WCEM
- Cambridge, Maryland; United States;
- Frequency: 1240 kHz

Ownership
- Owner: Draper Holdings Business Trust; (WBOC, Inc.);
- Sister stations: WAAI, WBOC-FM, WBOC-LD, WBOC-TV, WCEM-FM, WRDE-LD, WRUE-LD, WSJZ-LD, WTDK

History
- First air date: November 11, 1947
- Last air date: November 2024
- Former call signs: WCMD (1947–1949)
- Call sign meaning: Cambridge, Maryland

Technical information
- Facility ID: 46939
- Class: C
- Power: 1,000 watts
- Transmitter coordinates: 38°35′3.4″N 76°4′52.8″W﻿ / ﻿38.584278°N 76.081333°W

= WCEM (AM) =

WCEM (1240 AM) was a commercial radio station licensed to Cambridge, Maryland, United States, that operated from 1947 until 2024. Last owned by the Draper Holdings Business Trust, the station featured a sports format at its closure.

==History==
WCEM originally signed on the air on November 11, 1947. Its original call sign was WCMD and was known as "The Voice of the Shoremen". It became WCEM on December 2, 1949.

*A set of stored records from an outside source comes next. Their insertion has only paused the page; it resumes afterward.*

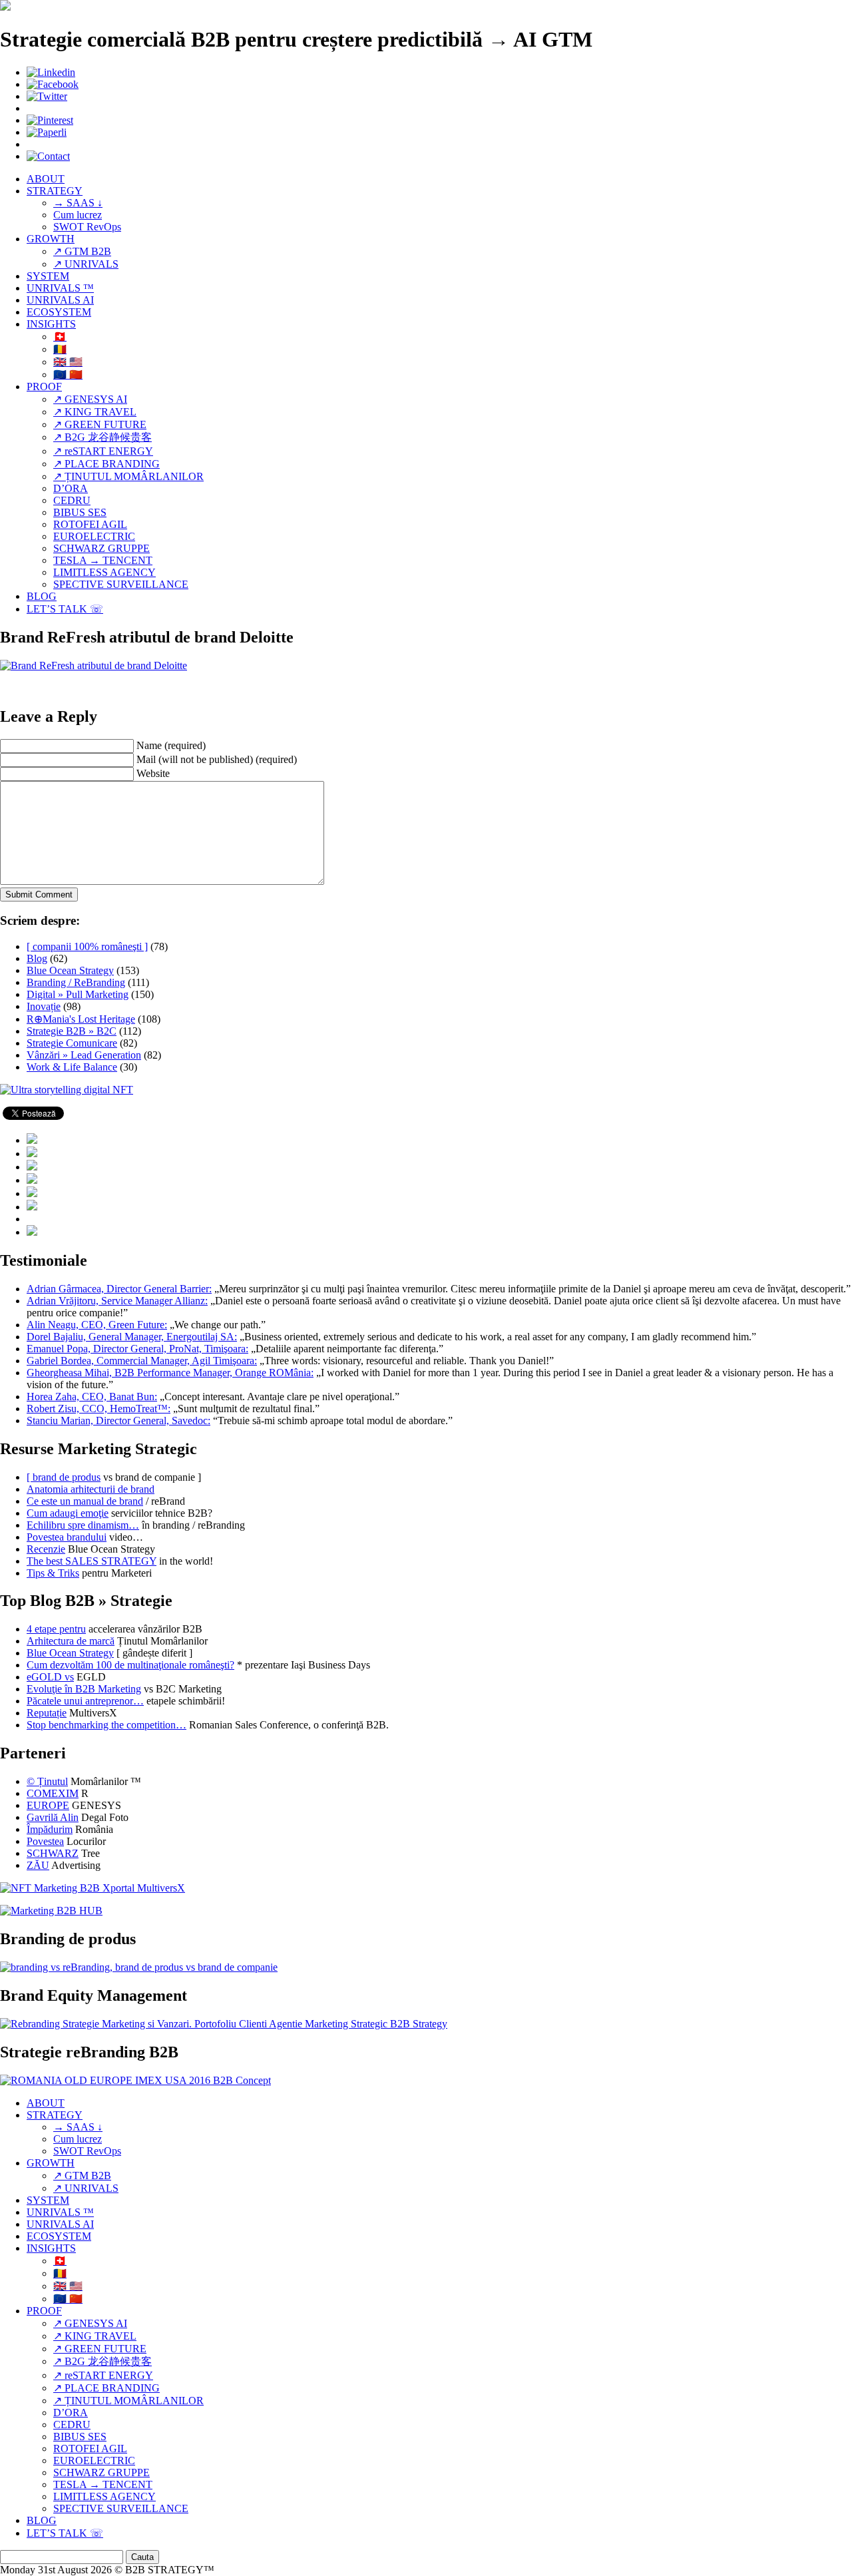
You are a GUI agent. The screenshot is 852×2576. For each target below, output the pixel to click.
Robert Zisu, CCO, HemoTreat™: (98, 1408)
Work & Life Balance (72, 1067)
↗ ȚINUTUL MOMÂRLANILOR (128, 476)
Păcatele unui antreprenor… (85, 1700)
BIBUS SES (79, 512)
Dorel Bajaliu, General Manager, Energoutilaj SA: (132, 1336)
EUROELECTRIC (94, 536)
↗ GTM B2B (82, 251)
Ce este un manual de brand (85, 1501)
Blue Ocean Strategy (70, 970)
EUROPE (48, 1805)
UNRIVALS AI (60, 300)
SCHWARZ (53, 1853)
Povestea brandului (66, 1537)
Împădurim (50, 1829)
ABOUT (46, 178)
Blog (37, 958)
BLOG (42, 596)
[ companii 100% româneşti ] (87, 946)
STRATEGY (55, 190)
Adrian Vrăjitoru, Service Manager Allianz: (117, 1300)
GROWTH (51, 238)
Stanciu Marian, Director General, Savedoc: (118, 1420)
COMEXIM (53, 1793)
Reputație (47, 1712)
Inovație (44, 1006)
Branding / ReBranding (76, 982)
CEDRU (72, 500)
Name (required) (171, 745)
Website (153, 773)
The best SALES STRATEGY (91, 1561)
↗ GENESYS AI (90, 399)
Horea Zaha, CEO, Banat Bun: (92, 1396)
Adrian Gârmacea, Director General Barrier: (119, 1288)
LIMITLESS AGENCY (104, 572)
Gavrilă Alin (53, 1817)
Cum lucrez (77, 214)
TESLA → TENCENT (102, 560)
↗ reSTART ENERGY (103, 451)
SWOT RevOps (87, 226)
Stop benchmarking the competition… (106, 1724)
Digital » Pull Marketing (77, 994)
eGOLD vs (50, 1676)
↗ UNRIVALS (85, 264)
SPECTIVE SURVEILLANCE (120, 584)
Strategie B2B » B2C (71, 1031)
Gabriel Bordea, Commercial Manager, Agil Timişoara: (142, 1360)
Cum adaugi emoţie (67, 1513)
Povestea (45, 1841)
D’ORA (70, 488)
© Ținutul (47, 1781)
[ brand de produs (64, 1477)
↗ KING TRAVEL (94, 411)
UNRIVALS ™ (60, 288)
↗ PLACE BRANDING (106, 463)
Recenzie (46, 1549)
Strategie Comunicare (72, 1043)
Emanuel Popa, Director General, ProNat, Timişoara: (137, 1348)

The station was previously owned by MTS Broadcasting Stations before being bought by Draper in 2018. It formerly broadcast nostalgic standards and talk radio before switching to the sports radio format in February 2019. Under the sports radio format the station broadcast Baltimore Orioles games, Baltimore Ravens games, University of Maryland football and basketball games, local high school football games, and the powerboat races on the Choptank River.

In October 2024, the station went silent after losing its tower site. The Federal Communications Commission cancelled the station's license on November 20, 2025.